### Records for processing
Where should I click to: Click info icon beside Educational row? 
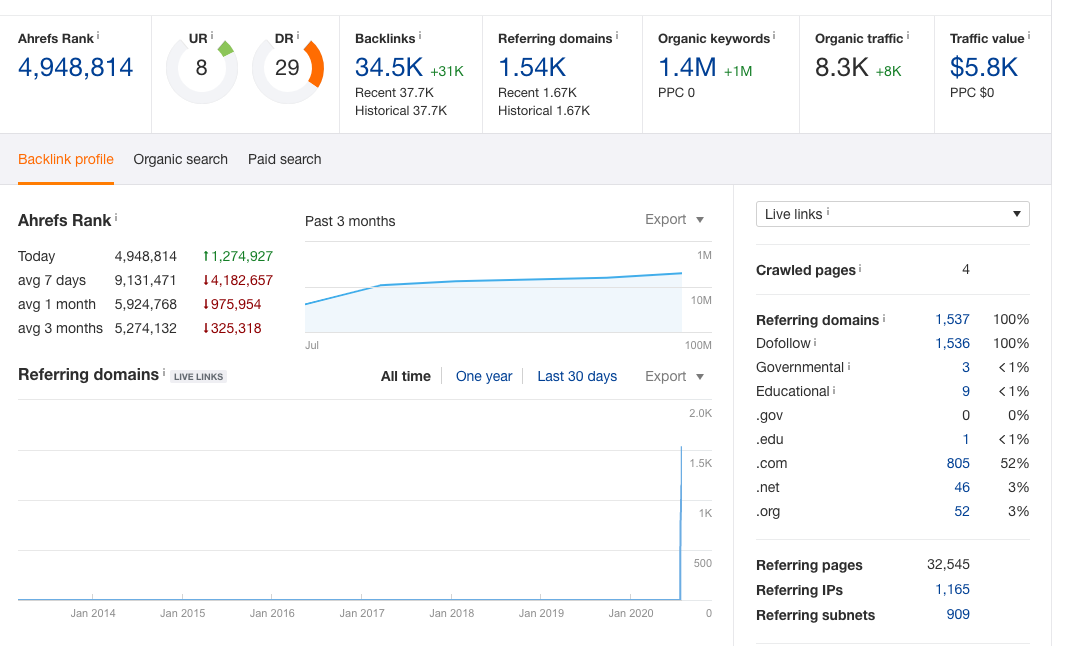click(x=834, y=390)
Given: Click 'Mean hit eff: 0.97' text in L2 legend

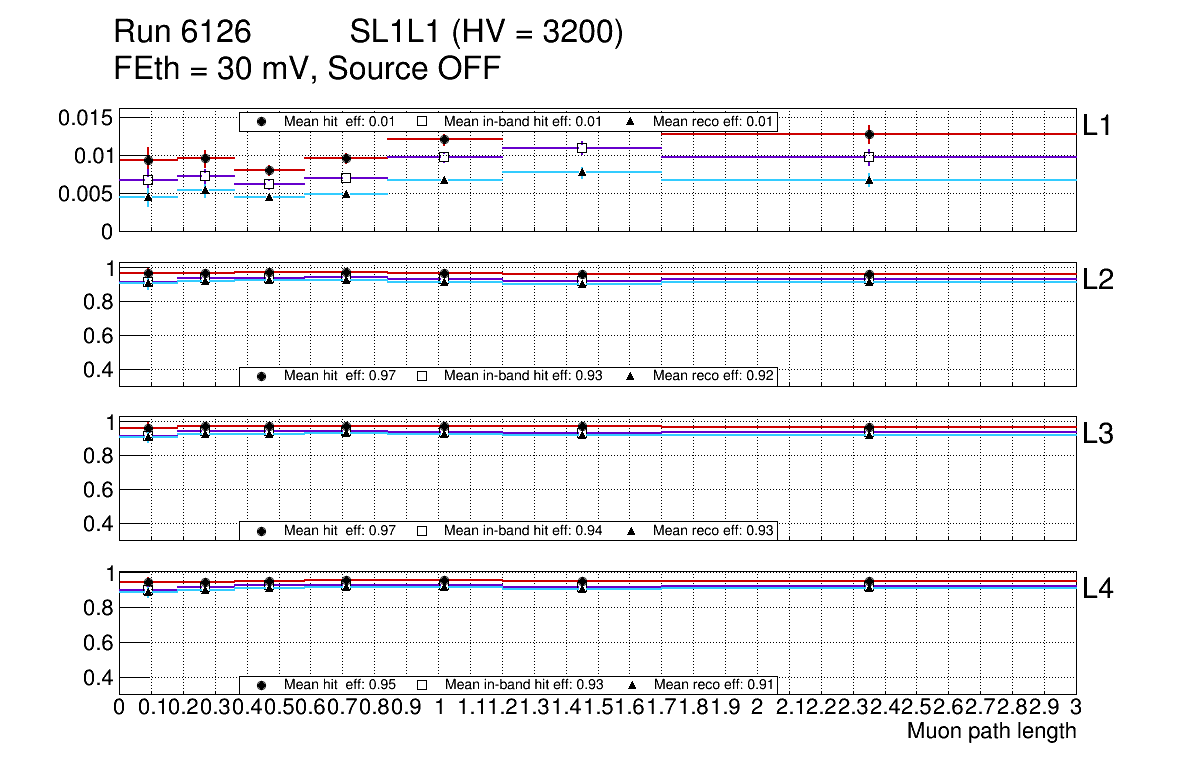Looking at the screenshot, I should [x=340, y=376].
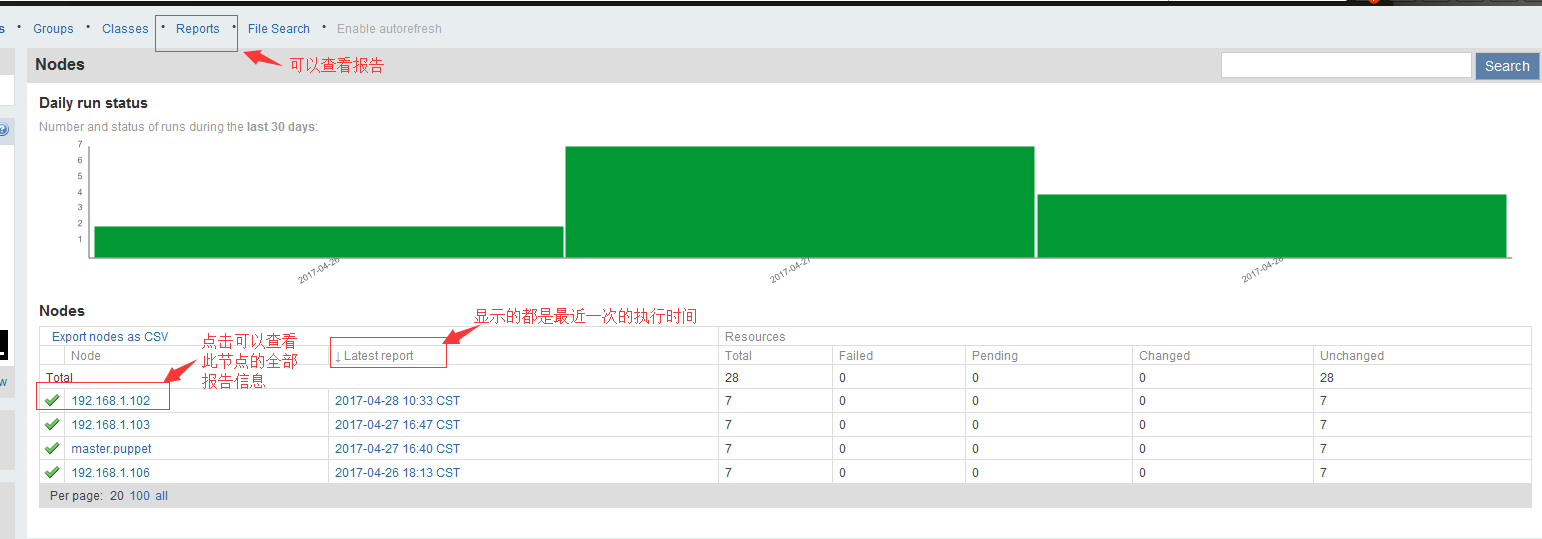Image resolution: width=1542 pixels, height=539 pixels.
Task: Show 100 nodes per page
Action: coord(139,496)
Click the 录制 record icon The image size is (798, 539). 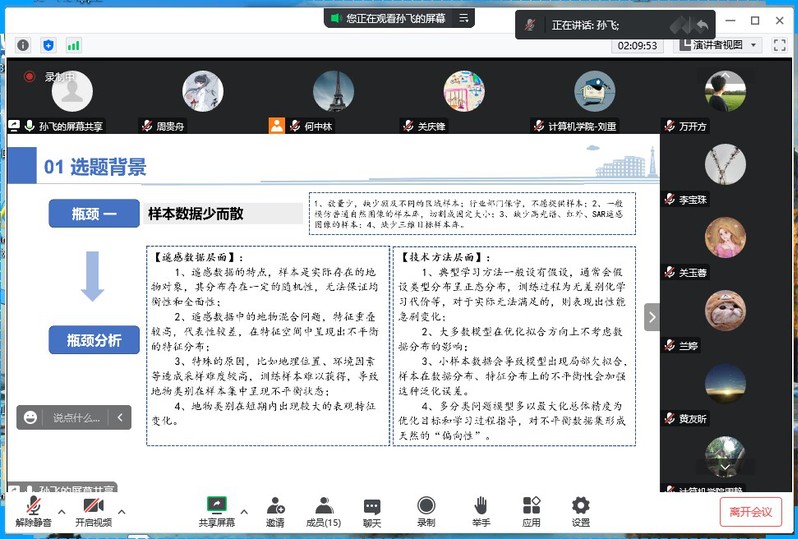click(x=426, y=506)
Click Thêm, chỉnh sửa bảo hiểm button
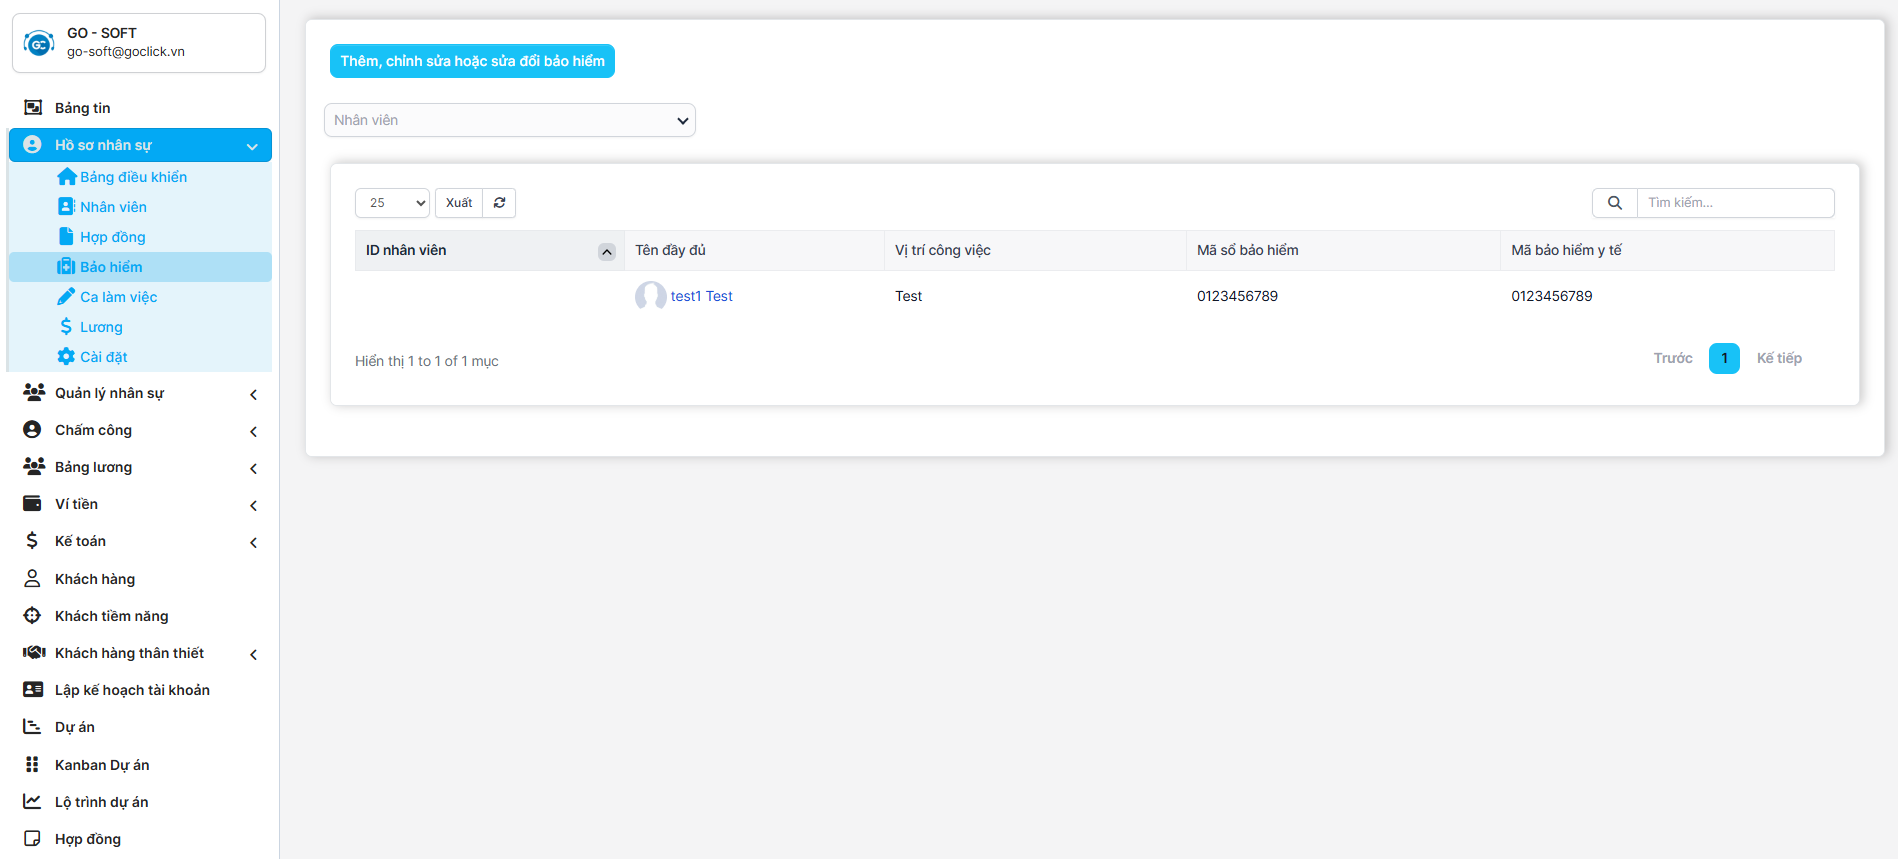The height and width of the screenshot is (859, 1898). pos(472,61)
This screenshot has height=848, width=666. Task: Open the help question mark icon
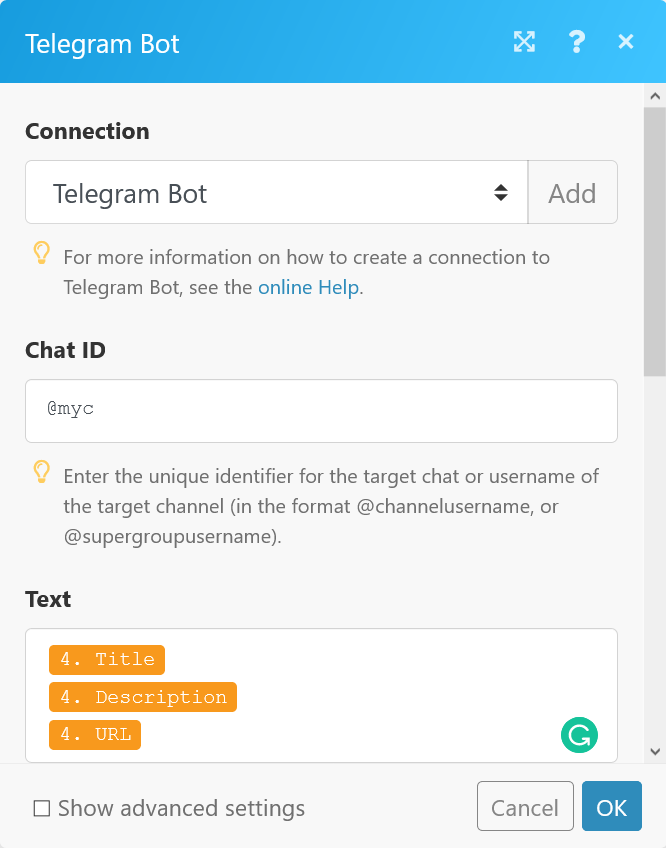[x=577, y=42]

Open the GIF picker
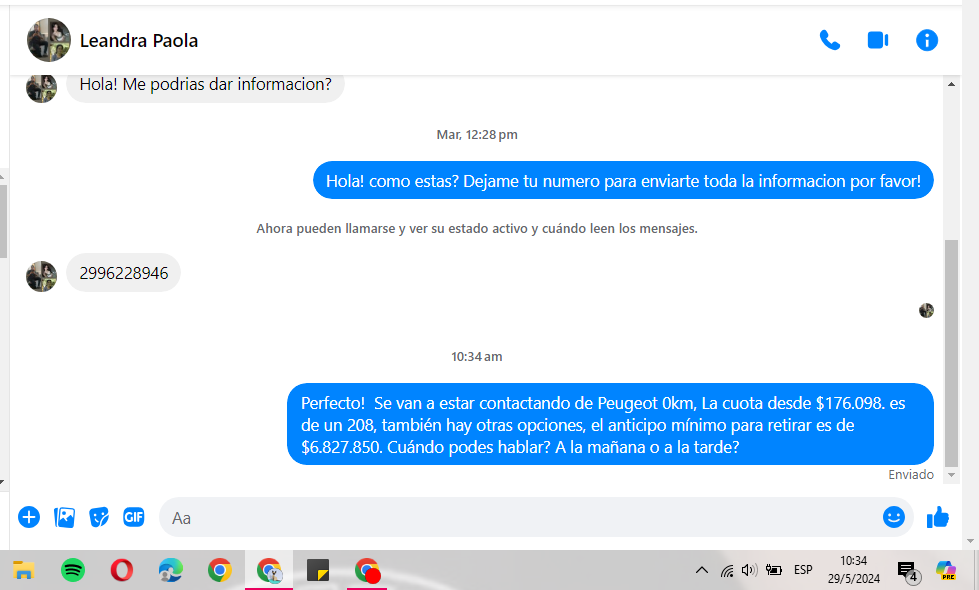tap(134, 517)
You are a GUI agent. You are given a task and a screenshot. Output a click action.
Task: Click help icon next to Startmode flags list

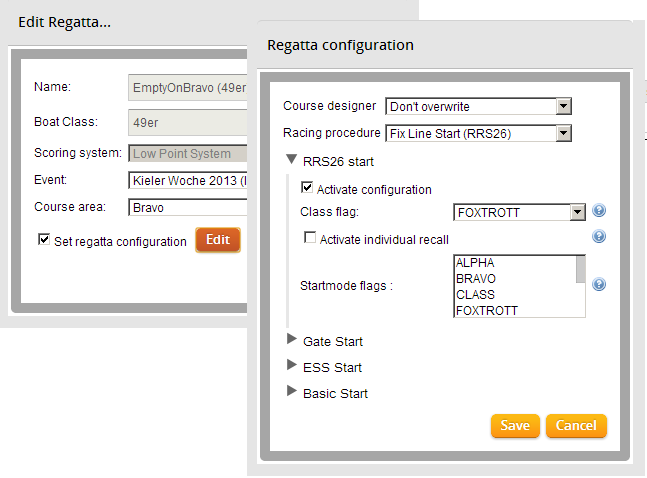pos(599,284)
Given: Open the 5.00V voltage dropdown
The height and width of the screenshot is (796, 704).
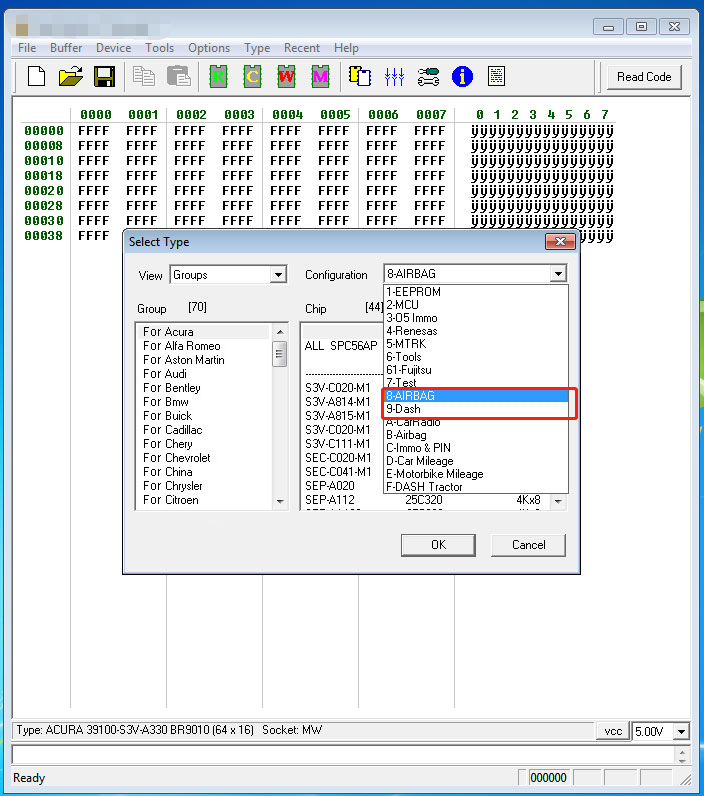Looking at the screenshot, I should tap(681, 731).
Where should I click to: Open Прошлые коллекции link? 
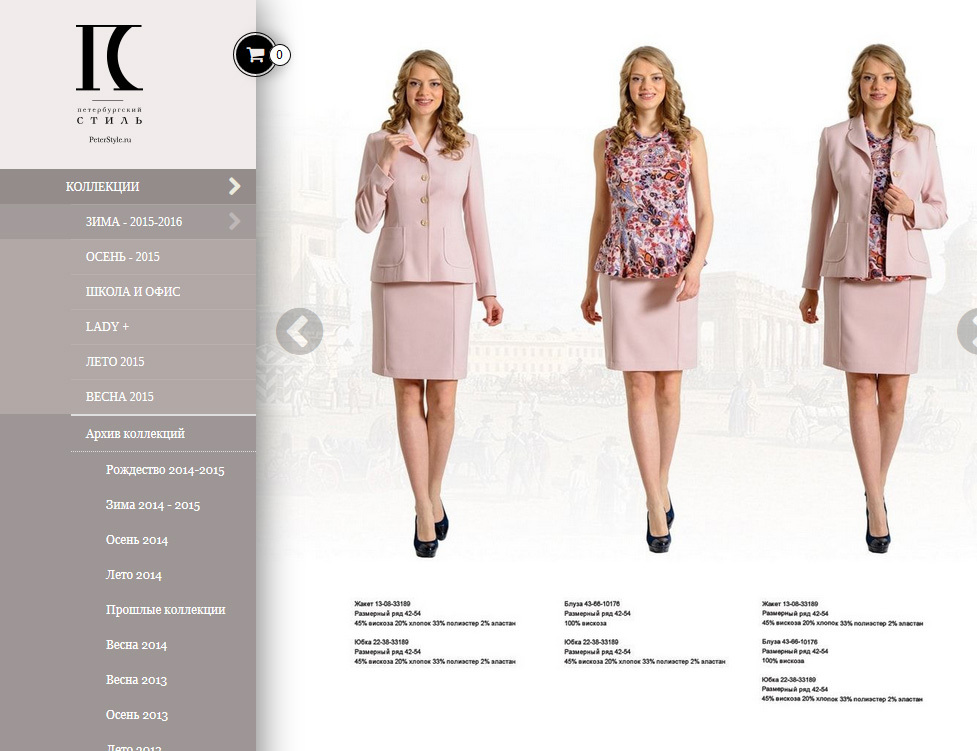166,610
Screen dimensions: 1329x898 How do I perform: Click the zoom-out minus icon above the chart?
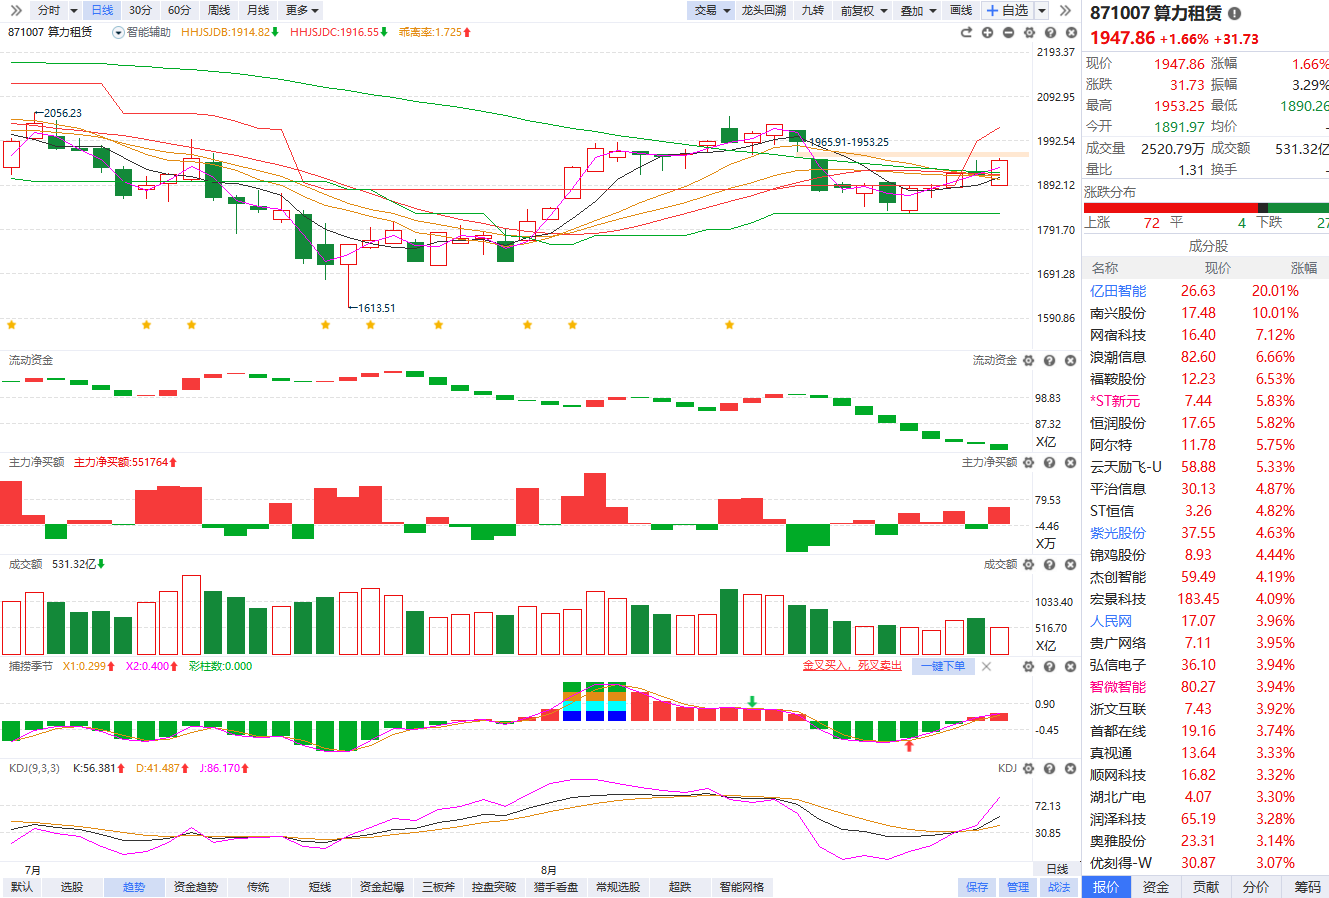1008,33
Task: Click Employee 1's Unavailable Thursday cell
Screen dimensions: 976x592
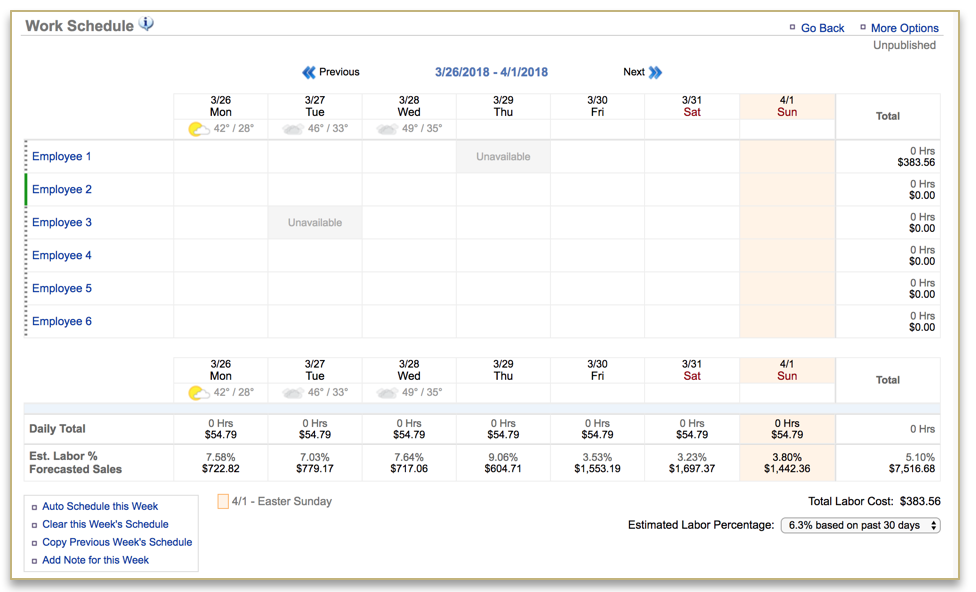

### Exercise instructions
Output exactly the stretch of the listing that begins at the line containing "Open the GIF picker" and ends at the line containing "Task: Click Employee", both kept. Omit pictures and everything else.

### Written answer
Open the GIF picker
tap(134, 517)
You are a GUI agent. You are given a task and a screenshot. Output a click action.
Task: Click help icon next to Startmode flags list

pos(599,284)
Given: Open the 5.00V voltage dropdown
The height and width of the screenshot is (796, 704).
Looking at the screenshot, I should tap(681, 731).
Where should I click to: Open Прошлые коллекции link? 
166,610
Screen dimensions: 1329x898 How do I perform: Click the zoom-out minus icon above the chart?
1008,33
Task: Click Employee 1's Unavailable Thursday cell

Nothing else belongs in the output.